Myśl: Wyjaśnienie przypowieści przez samego Jezusa pokazuje, jak jest „bolesne, ale i szczęśliwe w skutkach ‘zderzenie’ Słowa z naszym sercem”. Nasze opory ustępują, stajemy się żyzną glebą, która przynosi plon. Cztery rodzaje gleby to nie tyle rodzaje ludzi, ale sposoby i poziomy słuchania. Słyszymy Słowo, ale nie rozumiemy zamknięci w swoich myślach. Przyjmujemy je z radością, ale wewnętrzne napięcia (kamienie) nie pozwalają mu się zakorzenić. Gdy się zakorzeni, tłumimy je troskami i ułudami.
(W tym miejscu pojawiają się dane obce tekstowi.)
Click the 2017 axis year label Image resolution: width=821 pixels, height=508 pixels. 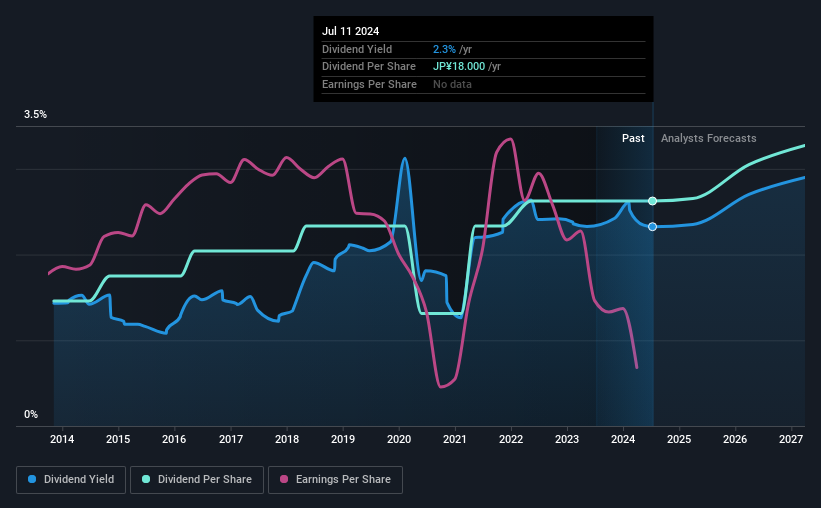click(231, 439)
Jest w nas też część roli, która wydaje plon obfity. Owoc jest darem, nie wynikiem mojego woluntaryzmu.

Emocja: „Wy zatem posłuchajcie!”. Przypowieść o siewcy jest hymnem o Bogu bezinteresownym, który daje wzrost, nie patrząc na trudności i opory, poczucie zawstydzenia, wyrzuty sumienia, poniesione porażki i grzechy. Nie do nas należy ocena. Przypowieść wysyła nas do braci, pytając, co zrobiłem z ziarnem Słowa, które we mnie posiano.

Wezwanie: Poproszę Pana o uwolnienie od trosk i ułudy samowystarczalności. Podziękuję za to, że On nie zraża się moimi roztargnieniami i niestałością.
Zaplanuję sobie czas na lekturę Pisma św.